One of the problems The Pharmacy Fund has had in marketing the service is that, because going with Rapid RxEmit involves selling a company asset, the decision is often made by the chief financial officer or controller of a supermarket. Compounding the difficulty is that to consider paying for such a service almost requires the supermarket pharmacy director to acknowledge that the business of tracking third-party plan claims has spiraled out of control or soon will.
"It's true that larger companies have dedicated departments and feel that they are controlling the business," said Greene. "If you talk to someone whose job it is to be in charge of third-party business inside a large chain, you don't expect that person to say, 'I'm not doing my job.'
"Two chief financial officers of major supermarket chains said to us in the last week, 'Would you really expect my guy in charge of third-party administration to tell you, as an outsider, that he's not doing his job well? He won't tell me that either.'
"We only found one supermarket chain that runs the price offered back from a plan against his real contract price, and that chain is a month behind in loading in the changes," said Greene.
"There is awareness in our industry that something's amiss," said Cater. "Most companies are either overreporting sales in hopes of doing more than enough to get paid, in which case you still have to take a chargeback, or a pharmacy retailer is actually losing money because it's not getting paid for legitimate claims."
Both Greene and De Fazio hail from the banking industry. They said they weren't prepared for much of what they have observed in how third-party plans are handled, including that the contracts of third-party administrators allow for commingling of funds collected from plan sponsors.
Normally, "if you provide services to somebody under a contract, after a period of time you send a bill," explained Greene. "'This is what you owe, pay me.' In this industry, the pharmacy provides the service, but then the third-party plans tell the pharmacy what they think they owe. It's up to the pharmacy to show that the amount paid is wrong."
In addition, said De Fazio, pharmacists often don't know "who is on the other side of the table," who the ultimate plan payers or sponsors are because plan administrators consider this competitive information.
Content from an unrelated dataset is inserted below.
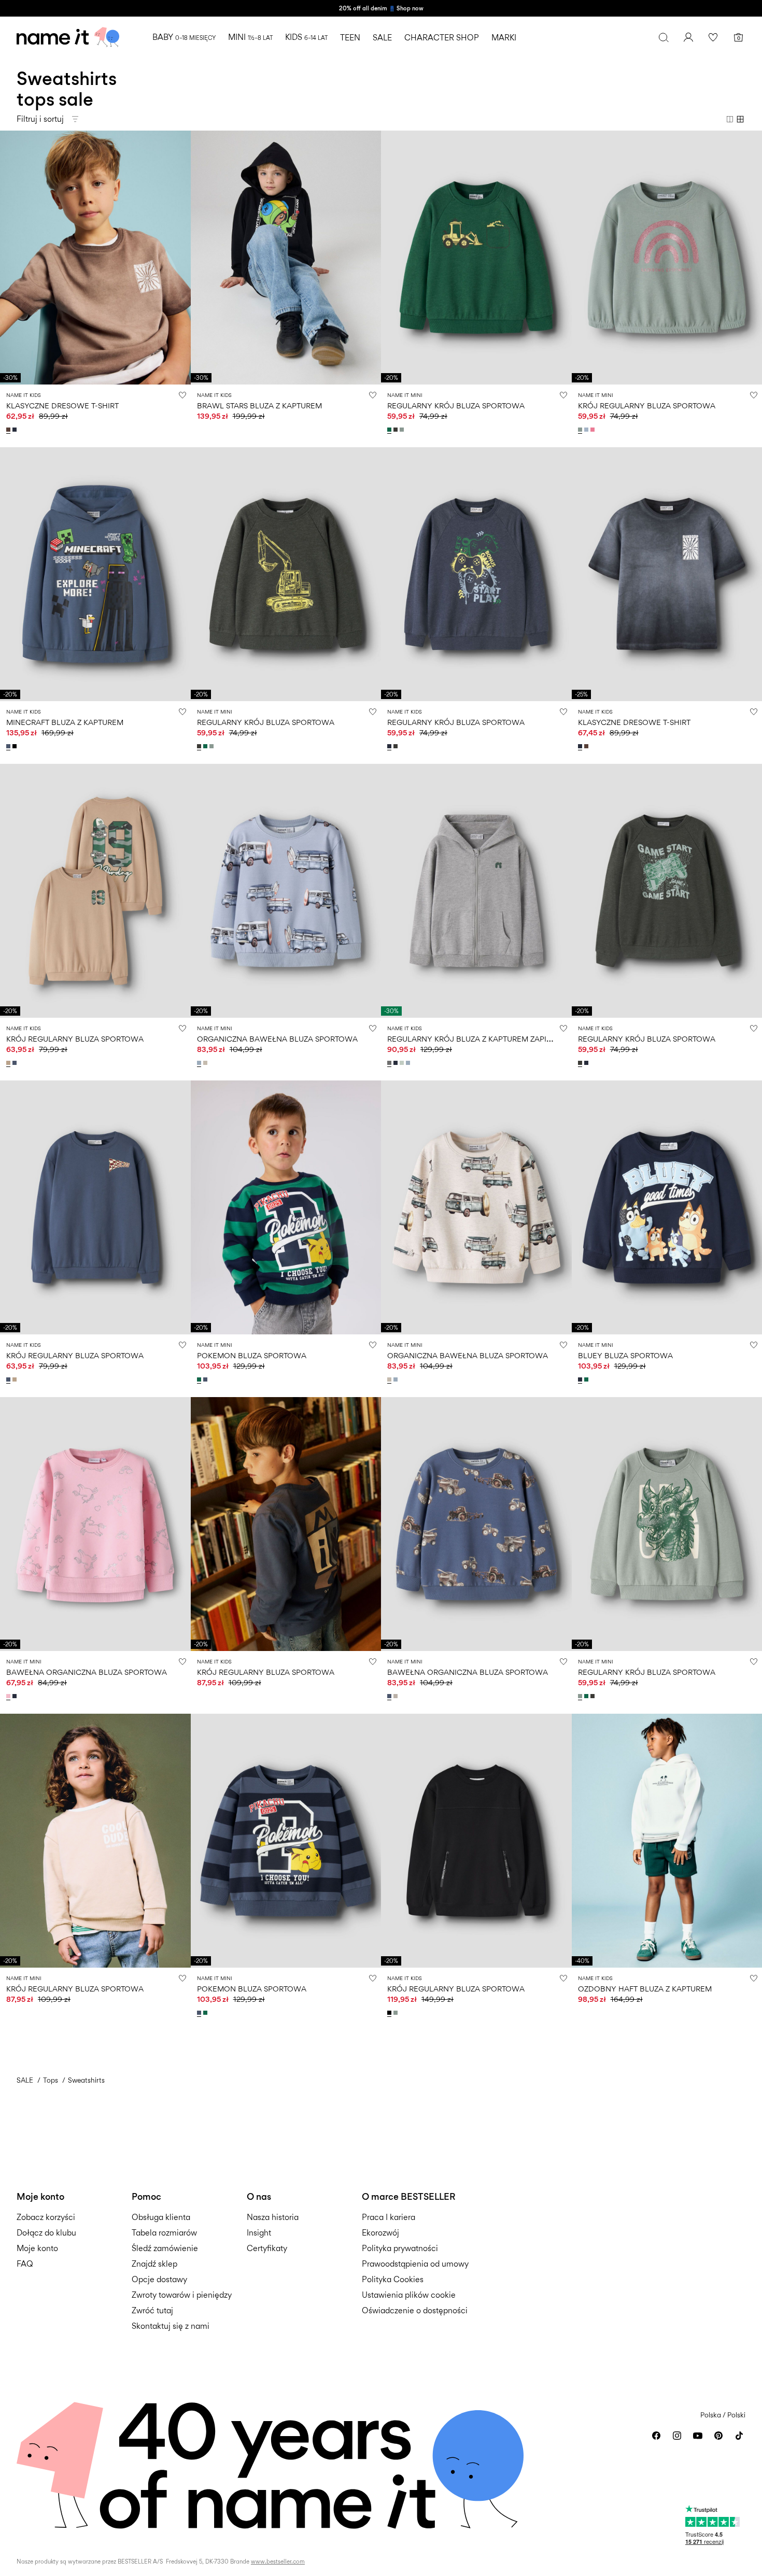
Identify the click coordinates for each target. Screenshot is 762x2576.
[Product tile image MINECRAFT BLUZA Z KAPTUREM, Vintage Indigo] (95, 574)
Greene said that while pharmacists assume most plan sponsors are insurance companies, the biggest number are actually health maintenance organizations, plus an increasing number of self-insured companies.
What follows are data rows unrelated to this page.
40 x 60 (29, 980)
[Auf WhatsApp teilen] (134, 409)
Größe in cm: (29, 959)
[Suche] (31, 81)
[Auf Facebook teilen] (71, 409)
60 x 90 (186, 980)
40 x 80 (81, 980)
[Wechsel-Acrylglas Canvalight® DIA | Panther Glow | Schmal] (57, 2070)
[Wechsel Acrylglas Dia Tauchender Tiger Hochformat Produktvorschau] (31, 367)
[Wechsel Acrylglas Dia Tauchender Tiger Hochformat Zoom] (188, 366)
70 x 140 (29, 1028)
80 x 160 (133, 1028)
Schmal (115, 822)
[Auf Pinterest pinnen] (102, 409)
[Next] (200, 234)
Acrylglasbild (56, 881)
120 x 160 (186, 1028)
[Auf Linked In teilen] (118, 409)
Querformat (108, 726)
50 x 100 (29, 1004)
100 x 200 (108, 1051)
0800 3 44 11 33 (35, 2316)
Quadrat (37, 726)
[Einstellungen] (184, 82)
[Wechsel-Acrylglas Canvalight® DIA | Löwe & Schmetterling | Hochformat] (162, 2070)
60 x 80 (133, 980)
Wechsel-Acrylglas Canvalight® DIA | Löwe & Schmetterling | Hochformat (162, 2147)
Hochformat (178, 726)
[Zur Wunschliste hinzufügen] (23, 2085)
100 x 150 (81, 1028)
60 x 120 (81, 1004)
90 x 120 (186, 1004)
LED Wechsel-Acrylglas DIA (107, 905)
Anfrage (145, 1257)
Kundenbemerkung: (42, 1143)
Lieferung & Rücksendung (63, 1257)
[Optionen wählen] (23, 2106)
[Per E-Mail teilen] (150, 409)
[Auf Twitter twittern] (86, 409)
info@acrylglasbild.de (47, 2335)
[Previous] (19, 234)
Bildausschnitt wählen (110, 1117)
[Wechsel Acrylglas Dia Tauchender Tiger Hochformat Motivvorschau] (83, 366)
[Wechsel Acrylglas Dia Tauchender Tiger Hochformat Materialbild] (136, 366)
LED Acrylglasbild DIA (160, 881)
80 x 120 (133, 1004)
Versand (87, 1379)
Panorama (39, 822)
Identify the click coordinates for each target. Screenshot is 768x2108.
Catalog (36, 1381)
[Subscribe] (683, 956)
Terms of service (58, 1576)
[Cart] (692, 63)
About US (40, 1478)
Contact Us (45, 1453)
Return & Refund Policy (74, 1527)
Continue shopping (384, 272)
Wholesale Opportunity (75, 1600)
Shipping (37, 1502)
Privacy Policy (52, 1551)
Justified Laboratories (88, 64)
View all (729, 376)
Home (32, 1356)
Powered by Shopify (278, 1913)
The net result is that risk for pharmacies is increasing, said De Fazio, noting that unlike insurance companies, self-insured companies, payers and health maintenance organizations are not regulated.
Greene declined to comment on whether third-party payers are operating in good faith, given all the complexities in this industry. However, he did say that "the government continues to gather testimony that suggests that some of the insurers don't pay their bills as efficiently, timely and accurately as they might.
"On the other side," Greene said, "if someone is cheating the pharmacist today and thinks that's an essential ingredient of the company's profit, he's not going to be very happy with us. We will hold companies accountable to the letter of the contract signed. No better, no worse."
"I would challenge anybody to do what The Pharmacy Fund is doing as efficiently," said Cater. "We all know we have claims that are slipping through the cracks. If anybody out there says they know exactly how much they are losing, I would have to say they may be overconfident."